(Reuters) - Ottawa plans early next year to create an independent office to oversee Canadian mining, oil and gas companies’ activities abroad, a government spokesman said on Tuesday, a move that environmental and human rights groups have long demanded.
The office would have both an “advisory and robust investigative mandate,” a spokesman for Canadian Trade Minister Francois-Philippe Champagne said in an email.
The move would fulfill a 2015 campaign promise by Canadian Prime Minister Justin Trudeau’s Liberal Party to appoint an extractive industries’ watchdog.
Nearly two-thirds of the world’s public mining companies are listed in Canada, while Canadian mining and exploration companies were present in 102 foreign countries in 2015, according to Canadian government data.
Non-government groups have called for years for greater oversight of Canadian mining companies abroad following a number of environmental incidents and accusations of human rights abuses, including that of forced labor at Canadian miner Nevsun Resources’ mine in Eritrea.

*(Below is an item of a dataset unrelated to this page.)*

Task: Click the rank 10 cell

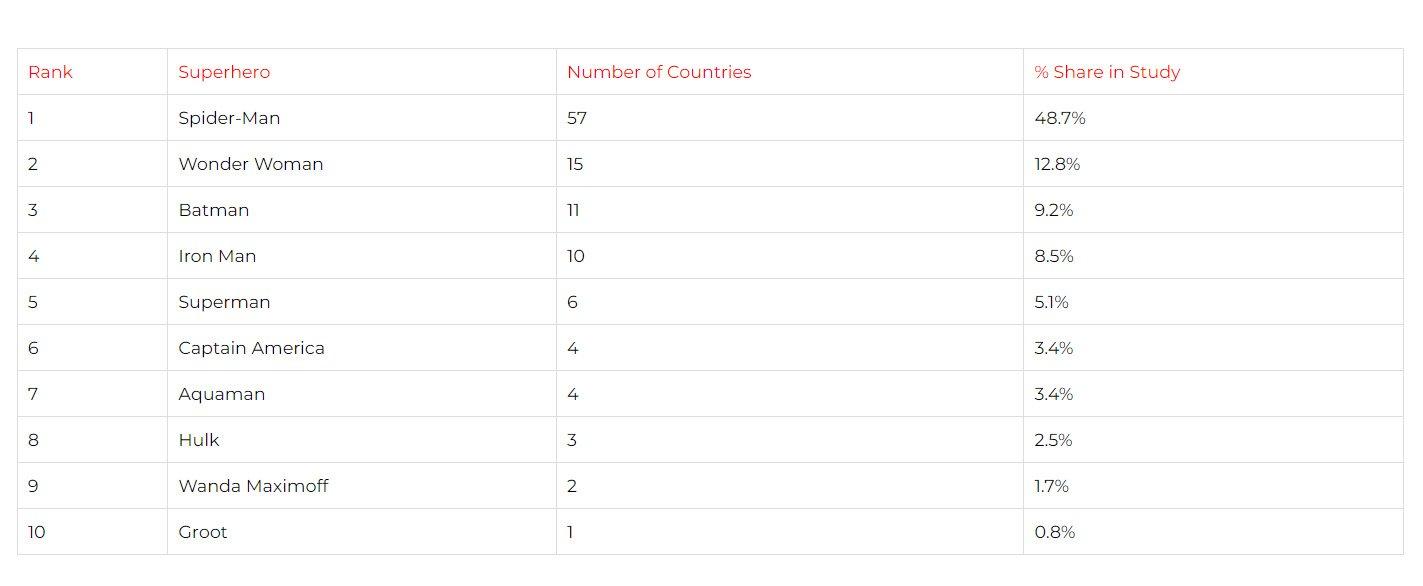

Nevsun has denied the allegations.
Trudeau’s predecessor, Conservative Stephen Harper, established a Corporate Social Responsibility Counselor in 2009, but critics have said it is toothless as the office focuses mainly on facilitating dialogue between companies and affected communities.
The Mining Association of Canada, which represents the industry, was not immediately available for comment after hours.